Joey assured him in the sweet penultimate scene of “Coming Home” that Dawson
had a part of her brain, but Pacey has her whole heart. The penultimate scene
also dashes the idea of the turbulent triangle starting anew in the first
season. Season four’s the season of Joey and Pacey, and it’s a lot of wonderful
until “Promicide.”
-Greg Berlanti
wrote a meta short speech for Pacey about the tropes of a teenage melodrama in
its fourth season, which essentially hits the broad beats of season four.
Season four introduced a new character in Gretchen Witter, Dawson’s first
adolescent crush. Drue Valentine’s the second notable new character.
Thankfully, Henry’s gone from the narrative. Jen exposited about Henry’s sudden
transfer to a private school on a football scholarship.
-Dawson’s
photography habit’s another impressive instance of his amazing
passive-aggression. Dawson’s room represents his life, what’s important, and
Joey doesn’t find herself in the photographs because she chose to love Pacey.
Dawson’s passive-aggression later comes out when he tells Joey that photography
didn’t choose him, it chose him, like love does—meaning love for Pacey chose
Joey.
#402-“Failing
Down”
-Did the
challenge of finding conflict between Pacey and Joey excite the writers so that
they ended season three with Joey choosing Pacey? The writers used the same
thing to drive a wedge between the new couple: bad communication. Pacey didn’t
tell Joey about his school troubles, because he felt insecure about failing
her, and because he felt insecure about the dark cloud of Dawson Leery nearby.
Pacey didn’t want Joey to return to her. The post-True Love Pacey/Joey has
lovely moments in the first two episodes, but the fights, Pacey’s crazy
insecurity and shit behavior foreshadows the mess of “Promicide.” I haven’t
watched season four in a long time (10 years maybe?). I’m curious to watch more
of Pacey and Joey. I remember the significant moments, but at 18 I didn’t know
writers that the writers had no sense of how to write them together without
inventing reasons for them to fight. Two small speeches Joey makes about her
love for Pacey moves this oft-bearded blogger: her confession of love in “True
Love” and what she tells Pacey, how she assures him, when he’s afraid he
screwed his own future.
The slow build
to Joey and Pacey in season three was the easy part; writing them as happy and
together was the challenge. Williamson couldn’t make it work for Dawson and
Joey. I remember Joey and Pacey as a great thing in season four.
-Henry broke up
with Jen. Michael Pitt never returned to the series after “True Love.” I
researched why, but I didn’t find a reason for the end of Henry in the series.
-This episode
introduced another Abby Morgan-lite character, the troublesome Drue Valentine.

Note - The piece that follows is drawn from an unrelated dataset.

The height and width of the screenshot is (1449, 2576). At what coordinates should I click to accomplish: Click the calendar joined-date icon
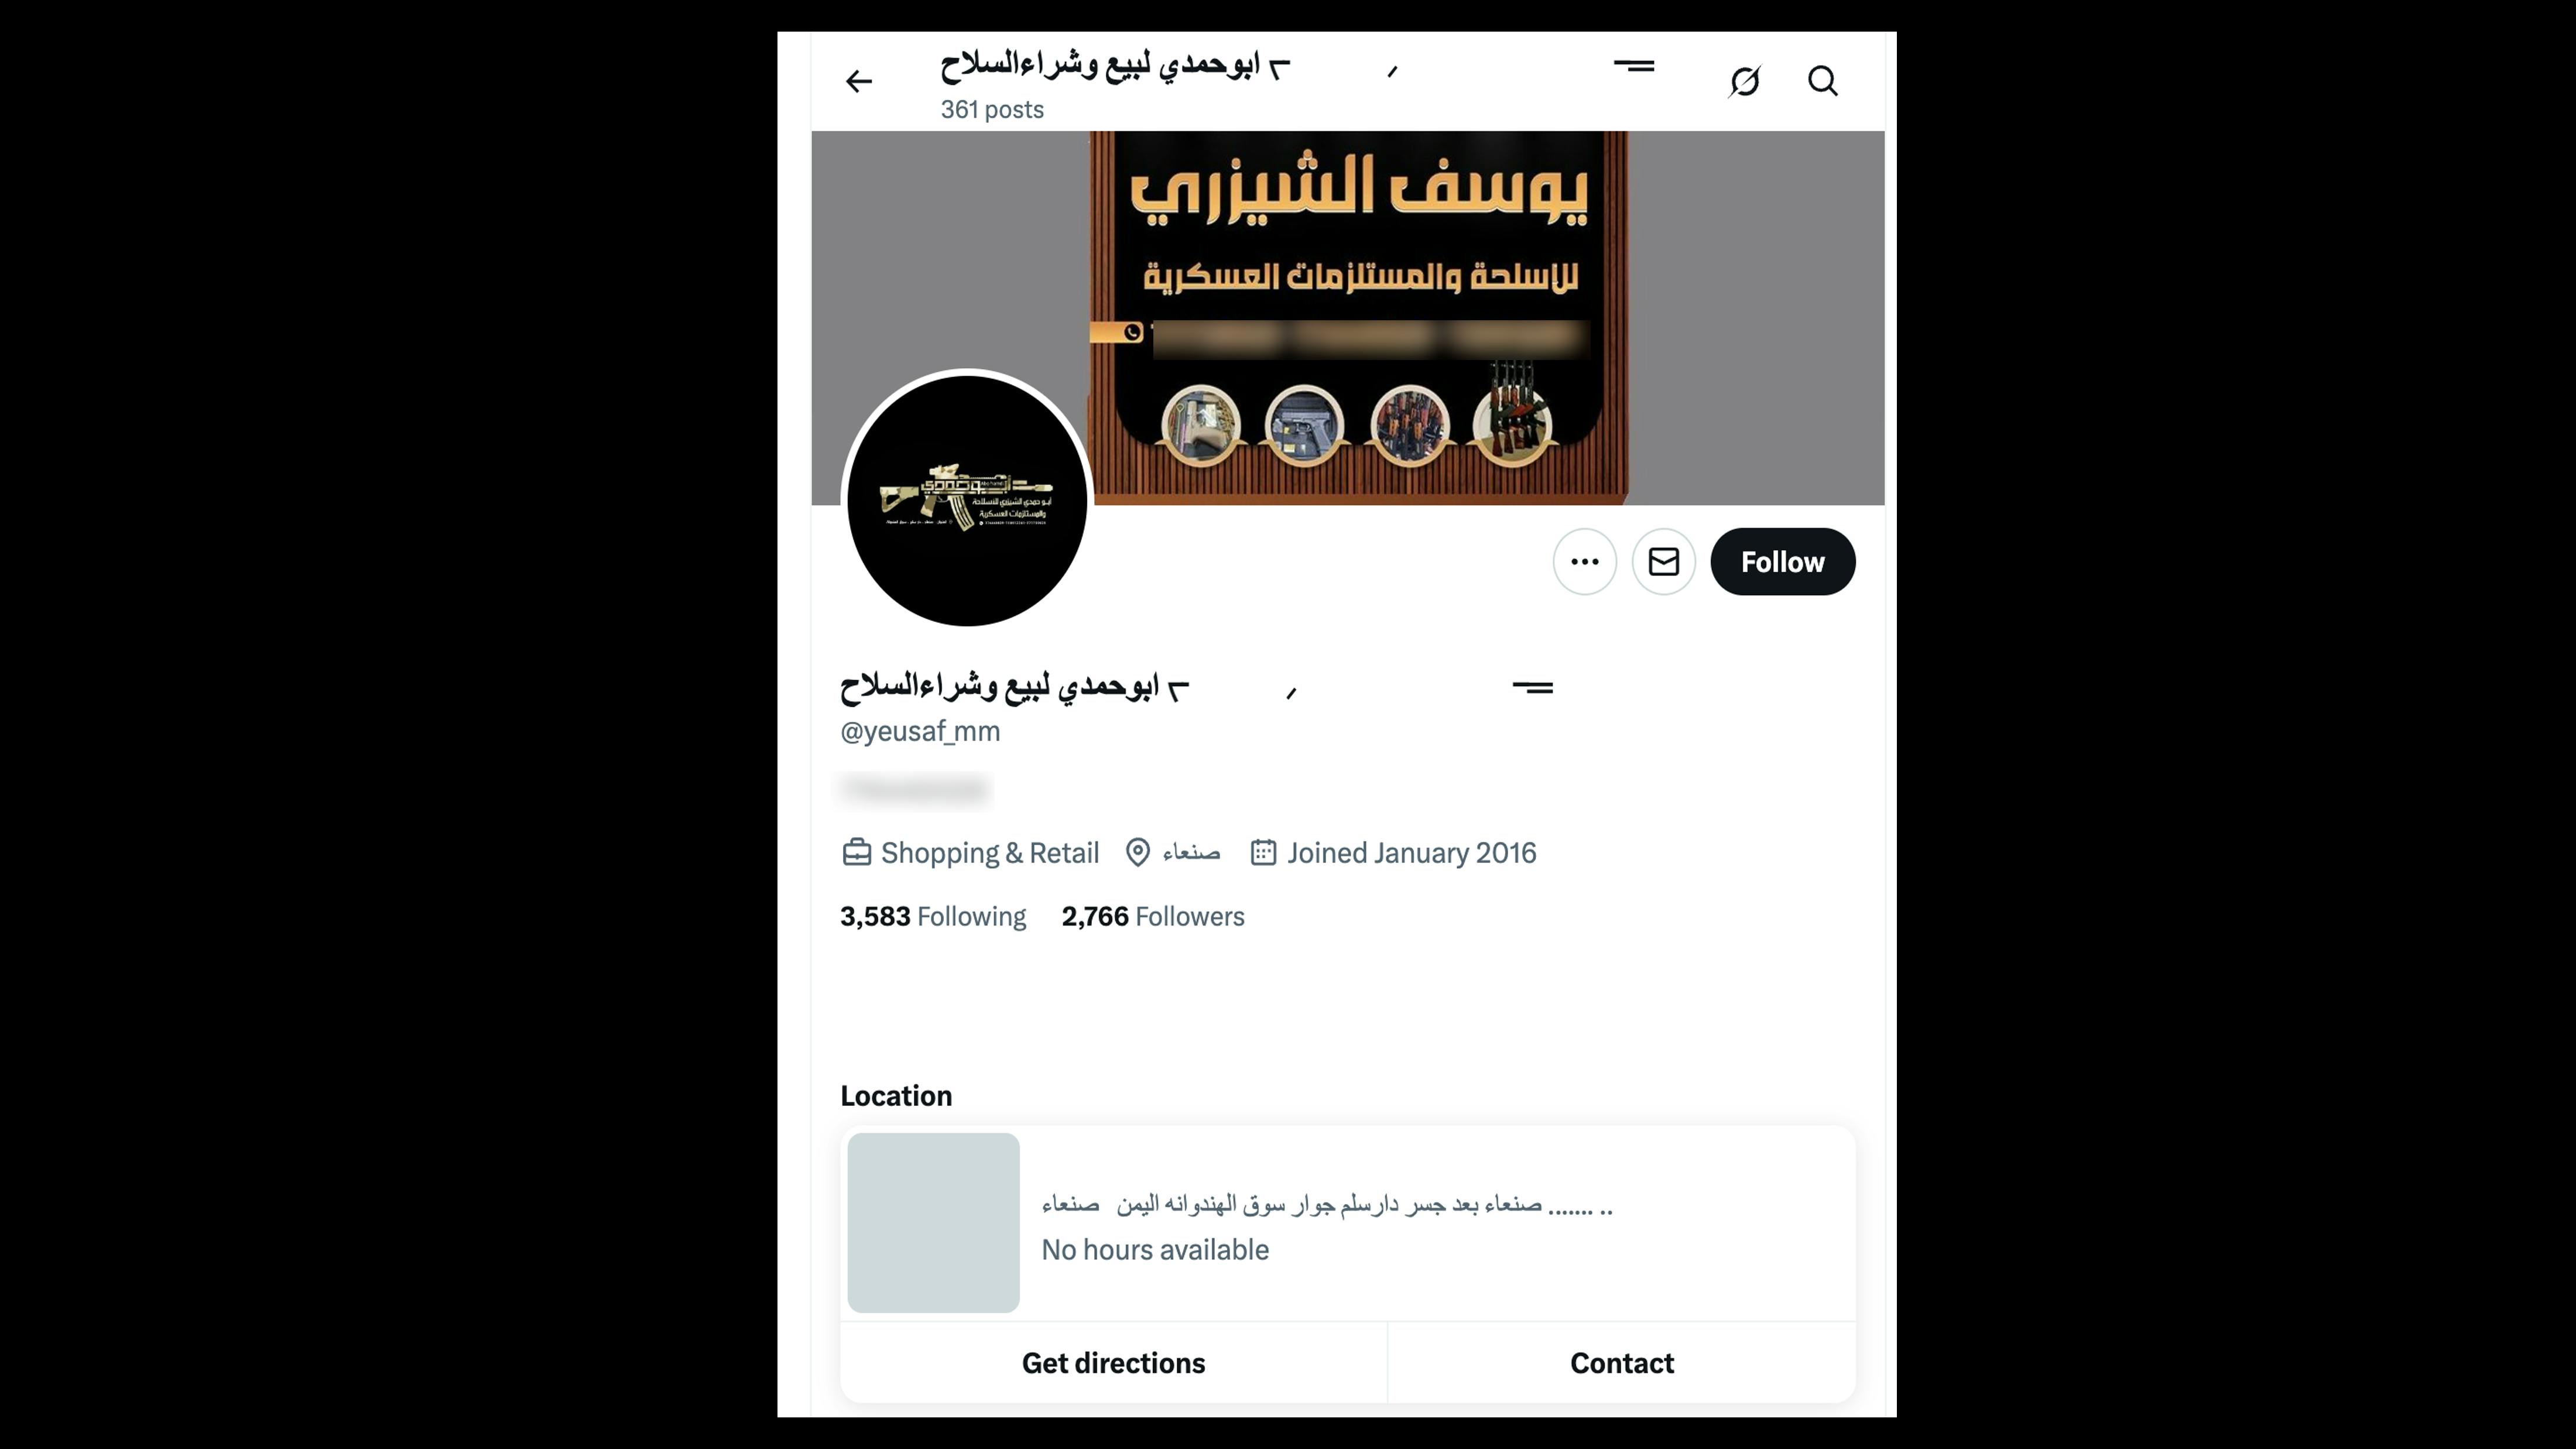[x=1263, y=853]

He’s my second favorite antagonist, behind Abby. He’s not at a well-developed
character. He’s entirely plot device. I theorize the writers made him up
because someone needed to give Andie ecstasy.
-Overall, the
episode’s on par with “Coming Home.” The premiere took care of the “True Love”
fallout. “Failing Down” moves forward. Dawson’s willing to help Pacey with as
little effort as possible. The Capeside seniors think about colleges, Pacey
worries about being left behind, and Gretchen becomes another girl that
re-shapes Dawson’s personality.
#403-“Two
Gentlemen of Capeside”
-Forgiveness and
friendship, the two themes of Shakespeare’s The
Two Gentlemen of Verona, double as the themes in this episode. Pacey and
Dawson don’t like each other despite Joey really wanting both to be friends
again. Shakespeare’s early comedy frames the episode. Joey and Dawson horribly
misread the characters, as if the writers badly needed the exposition to
reflect Dawson and Pacey. This episode marks the second and last time a
cataclysmic storm passed through Capeside. It took a near deadly storm for
Dawson and Pacey to speak. When they speak, in the final scene, Dawson’s
willing to agree they may be friends again one day.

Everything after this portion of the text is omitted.